You are confusing the desktop and Android apps.
As of today the latest desktop (Windows / MacOS / Linux) release version is 3.1.24. The latest desktoppre-release (beta / release candidate) version is 3.2.4 (See Joplin Releases)
As of today the latest Android release version is 3.1.7. The latest Androidpre-release (beta / release candidate) version is 3.2.3 (See Joplin-Android Releases)
People have asked for a hash before, but personally I notice people seem to value the hash too highly.
The hash by itself only confirms the checksum of the package. How can you trust the hash itself? It needs another file that verifies the hash of the hash. But then how do you trust this recursion?
The answer is the key signature mentioned above; the apk contains both the hash of itself, but also a cryptographically signed proof that the hash is correct as per Laurent/Joplin. Android can see this natively and would pick up if the APK you downloaded doesn't come from the same source as the first and respond by refusing to install the package.
Which means as long as you validate the first install you'd be fine; and the ideal way of doing that is with Android's apksigner from Android Studio
Thank you for the explanation. I understand that the OS verifies the integrity of the APK during installation. However, I’d like to ensure that the APK I’m installing comes directly from the official Joplin developers and has not been tampered with.
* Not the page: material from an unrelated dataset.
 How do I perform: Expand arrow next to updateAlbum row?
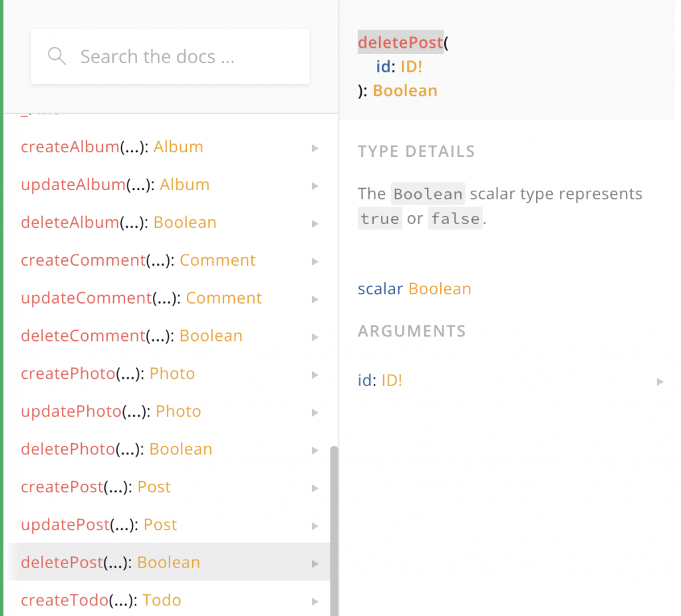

To do this, I need the SHA-256 fingerprint of the signing certificate (not the hash of the entire APK). This fingerprint allows me to verify that the APK signature matches the one officially provided by Joplin. Tools like AppVerifier on GrapheneOS rely on this information to cross-check the signature and ensure the APK's authenticity.
Would you be able to share the SHA-256 certificate fingerprint? This is a common request among security-focused users who install APKs manually.
Thank you again!
Thank you for the clarification, and I apologize for causing confusion on this point.
That said, I just wanted to note that the version available on the Google Play Store is already listed as 3.1.8, which seems a bit odd. I have no idea where they pulled that version from, as it doesn’t match what’s published on GitHub.
Thanks again for your patience and for helping me understand this better!
Thank you for your response. I appreciate the explanation, but I believe we’re slightly talking past each other here.
I understand the limitations of hashes, as I already mentioned in my previous reply. My focus isn’t on verifying the hash of the APK itself but rather on confirming the SHA-256 fingerprint of the signing certificate. Having this fingerprint allows me to cross-verify that the APK was indeed signed by the official Joplin developers.
You’re absolutely right that apksigner can be used to validate the signature, but that requires access to a terminal (e.g., via Termux on GrapheneOS) and running manual verification commands. While this works, it’s far less convenient compared to simply using a tool like AppVerifier on GrapheneOS, where I can quickly check the signature against a known certificate fingerprint.
Ah, so you mean you want the signing public key's fingerprint to be displayed somewhere; so you can prove that app.joplin from Laurent22 isn't app.joplin from Evil66 (Laurent22)?
I'd imagine that doesn't change too often and it makes sense for what you're needing it for, I'm not sure they are published publically (aside from however Google Play cross-signs them), so you could technically grab them from the current release and compare it over time; but all the better if they were publically available anyway (since they'd be signed and version controlled in Github!)
As a one off quick thing to have public I think it probably makes sense to have somewhere, the downloads page or FAQ would be ideal. The key shouldn't change across revisions so isn't really a "release artifact" per github, but it wouldn't be wrong per se to just have it there.